Talking to children about dementia is hard, particularly if a close family member is involved. Children are incredibly perceptive when it comes to a change of atmosphere, especially if it involves adult distress or anxiety, and without some careful and clear talking they can often assume that any underlying tension is their fault.
To help with this, we’ve compiled a list of things you can do to help a child understand dementia, how it might affect them and their families, and ways to cope.
- Be clear and straightforward. Obviously much of this will depend on the age of the child, but, as when talking about death or dying, try not to use euphemisms which could be misconstrued. “Grandad has been diagnosed with an illness called dementia. It means he may start to change the way he behaves, or not be able to do all the things he once did”

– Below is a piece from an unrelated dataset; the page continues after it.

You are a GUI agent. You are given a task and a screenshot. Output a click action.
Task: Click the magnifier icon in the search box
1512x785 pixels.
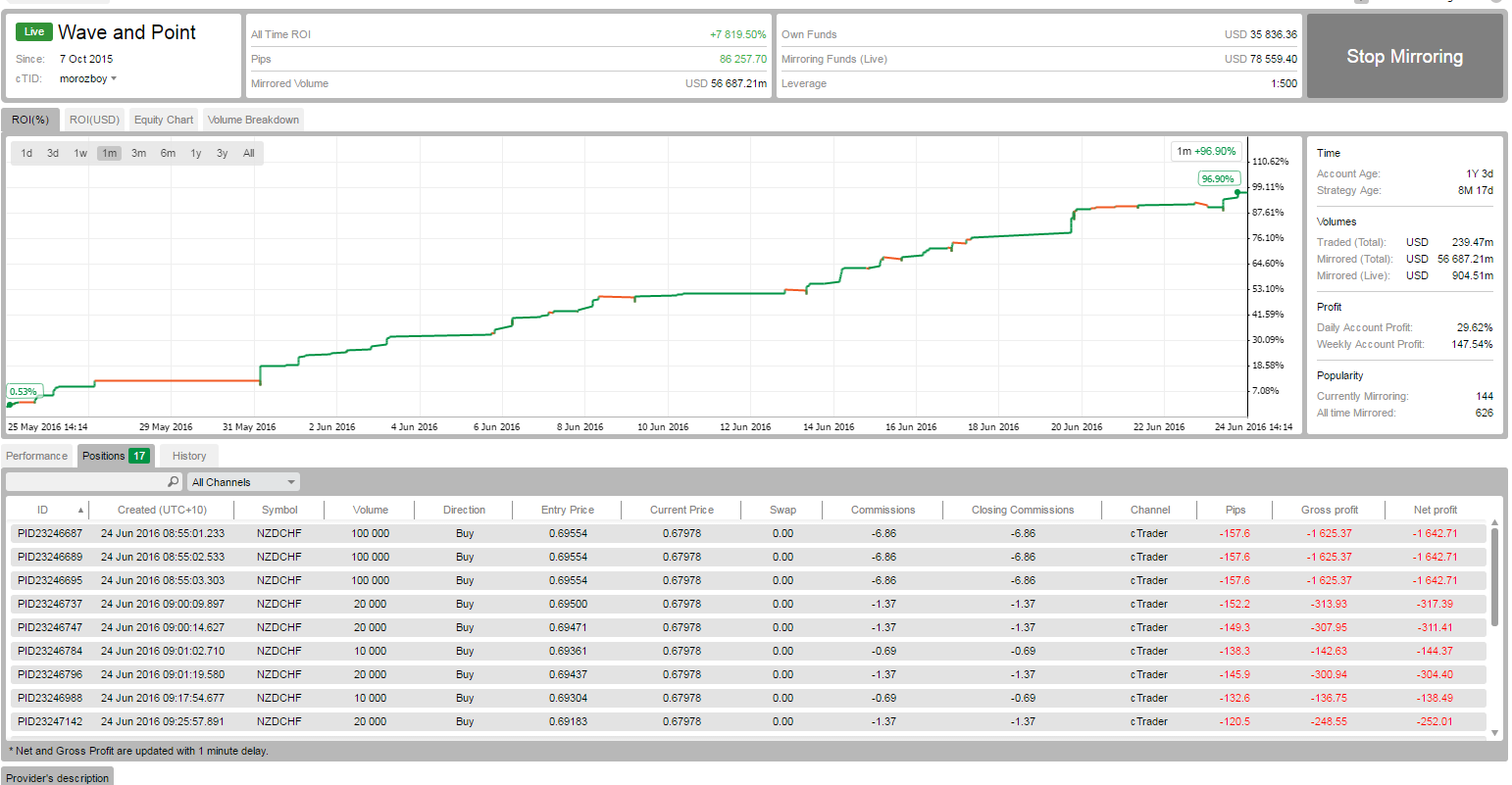(173, 482)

- Use accurate words Remember that children do not have the same negative connotations associated with words such as “Alzheimer’s” and “dementia”; to them it really just is another word, so it is best to use it from the off. Using the correct wording means they are unlikely to misunderstand what is being said when they hear adults talking about the illness to each other.

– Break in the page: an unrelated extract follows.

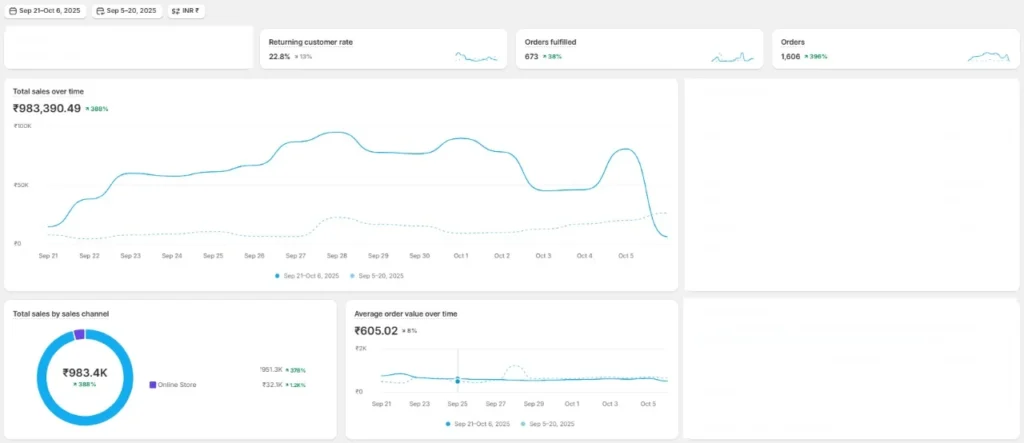Toggle Sep 21–Oct 6 series in sales chart legend

310,275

- Be prepared for hard questions It may seem to you that children are asking odd or even uncaring questions, but it’s totally normal for children to be focused on the things that affect them directly. So you might reveal that dementia is affecting a loved one, only to be asked “But can I still go to Ella’s party on Saturday?” or “Will I catch it from him?”. Let them know it’s OK to ask questions, whatever they may be.

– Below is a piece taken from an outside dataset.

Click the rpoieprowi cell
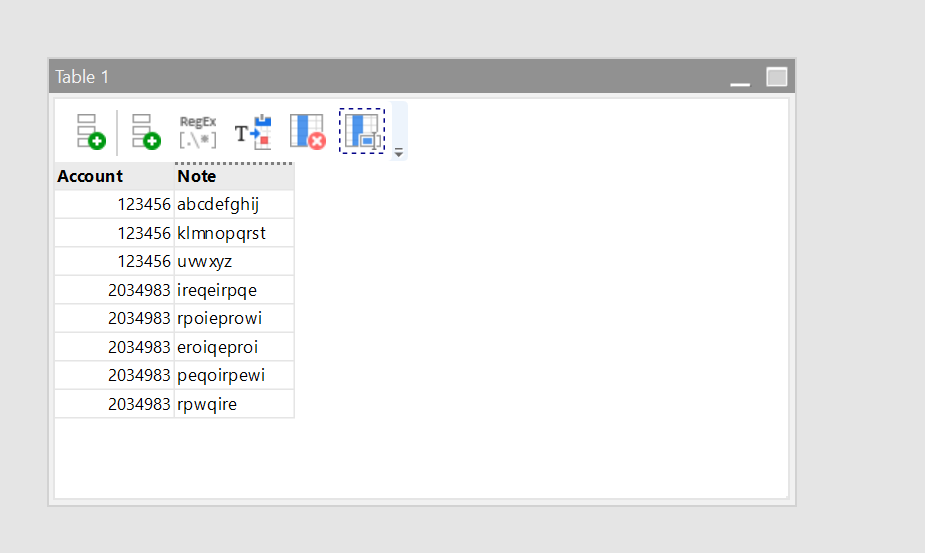The width and height of the screenshot is (925, 553). click(x=234, y=318)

- Link it to something they have already observed This can be a really useful way to root their understanding in the real world. So, for example: “You know how Granny has been told she has to stop driving? That’s because her doctor has told us she has an illness called dementia.”
- Help them find positives. Remember to emphasise the good times. Take photos that they can look back on that show them enjoying time with their loved one.
- Find a way to help them connect Sometimes children feel awkward or afraid because they don’t know what to do. But sharing time doing craft, looking at something on an iPad or listening to music with the person living with dementia are all good ways to feel close to that person.
- It’s no one’s fault. In research carried out in Australia, children spoke often about the need to be told that their loved one wasn’t behaving strangely on purpose, that it was something they couldn’t help and it wasn’t their fault. This helped them to understand and accept the changes that were happening.
- Tell the truth. It’s hard, but a child will want to know when Aunty is going to get better. Explain gently that there is no cure for this illness and that it will get worse over time. It may be hard for them to hear, but it is important as you will gain their trust.
- Read all about it For older children, books they can take away and read to themselves are very useful. For younger children, an appropriately chosen book at story time can be a helpful tool. Alzheimer’s Research UK has this free online book you can read with your little one here. There is also a list of useful books written especially for children here.